| Exercise brief |
Skip the pictures and return every entry exactly as written.

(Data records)
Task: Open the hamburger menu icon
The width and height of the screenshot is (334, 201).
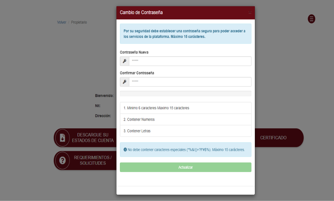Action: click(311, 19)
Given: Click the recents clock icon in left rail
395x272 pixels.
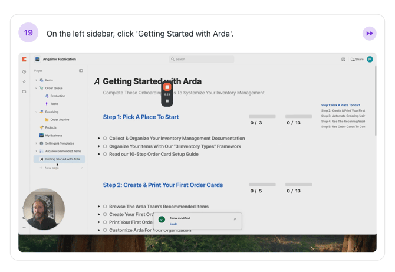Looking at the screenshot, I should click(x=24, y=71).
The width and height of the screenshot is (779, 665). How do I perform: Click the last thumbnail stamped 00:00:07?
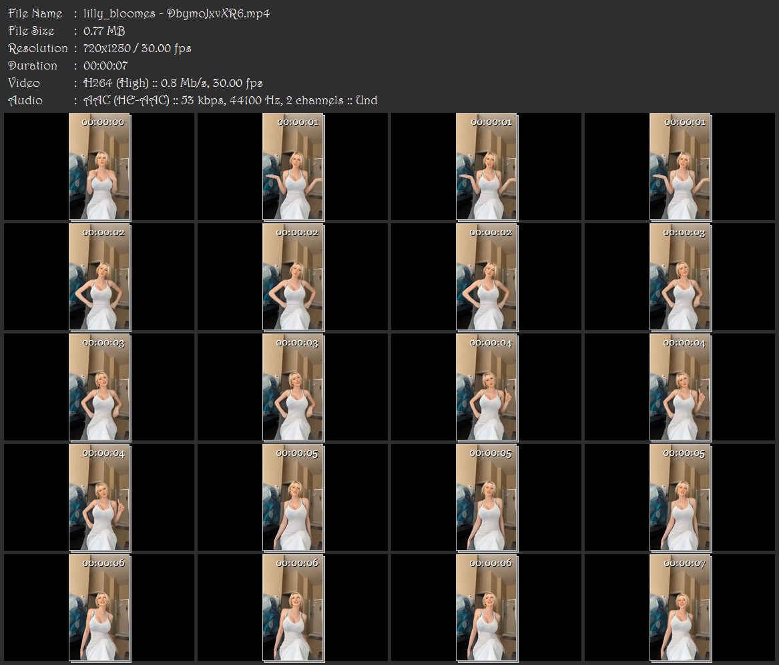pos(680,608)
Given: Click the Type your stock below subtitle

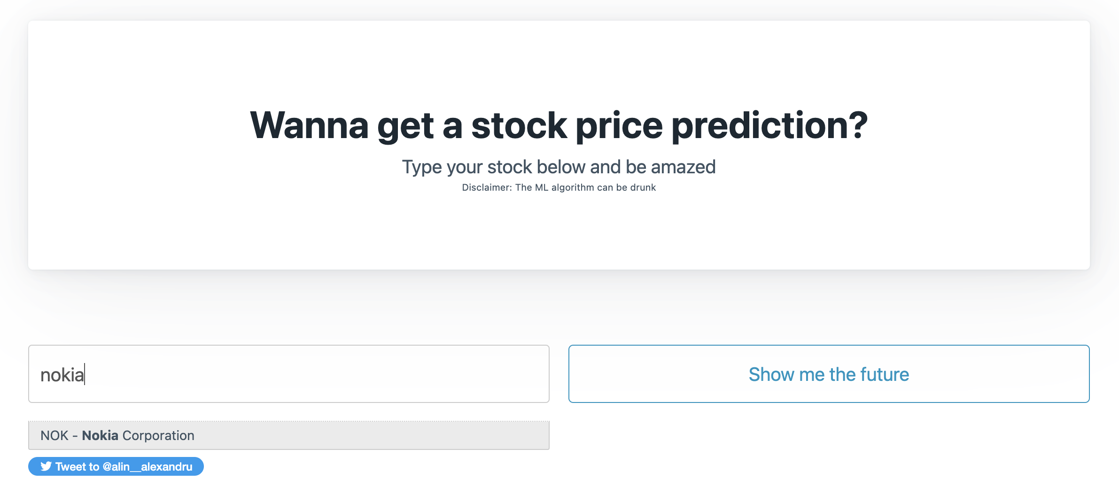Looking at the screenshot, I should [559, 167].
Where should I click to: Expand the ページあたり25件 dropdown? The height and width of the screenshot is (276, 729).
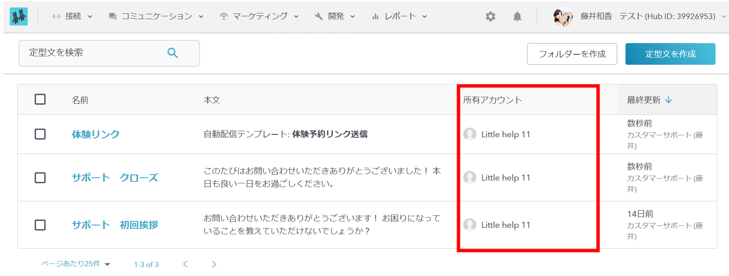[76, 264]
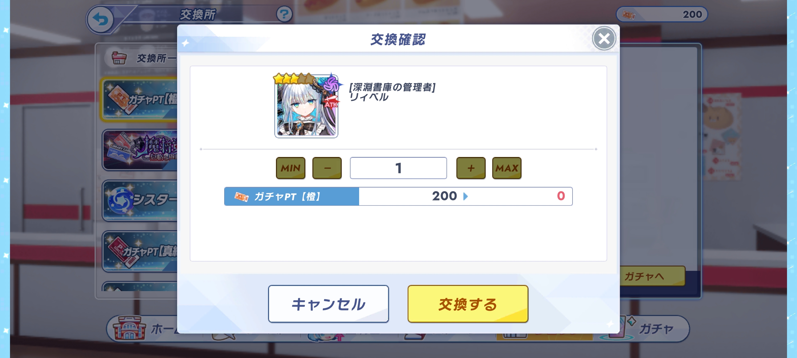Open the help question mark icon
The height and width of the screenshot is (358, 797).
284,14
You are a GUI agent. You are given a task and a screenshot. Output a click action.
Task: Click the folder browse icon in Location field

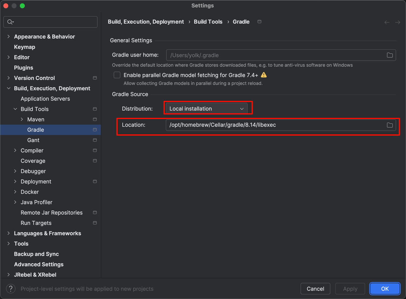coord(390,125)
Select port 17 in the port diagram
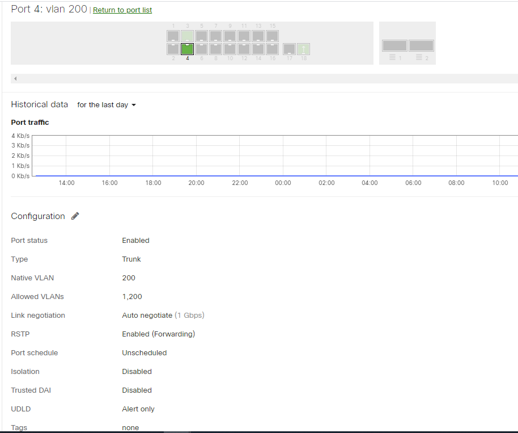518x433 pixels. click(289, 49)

| Result of the exercise |
Task: Open the hamburger menu icon
The width and height of the screenshot is (334, 201).
Action: click(311, 19)
Given: Click the recents clock icon in left rail
395x272 pixels.
Looking at the screenshot, I should click(x=24, y=71).
The width and height of the screenshot is (779, 665). How do I perform: Click the last thumbnail stamped 00:00:07?
pos(680,608)
Given: Click the Type your stock below subtitle

Looking at the screenshot, I should [559, 167].
Where should I click to: Expand the ページあたり25件 dropdown? The height and width of the screenshot is (276, 729).
[76, 264]
Open the help question mark icon
The height and width of the screenshot is (358, 797).
284,14
You are a GUI agent. You are given a task and a screenshot. Output a click action.
Task: Click the folder browse icon in Location field

coord(390,125)
Select port 17 in the port diagram
518x433 pixels. click(289, 49)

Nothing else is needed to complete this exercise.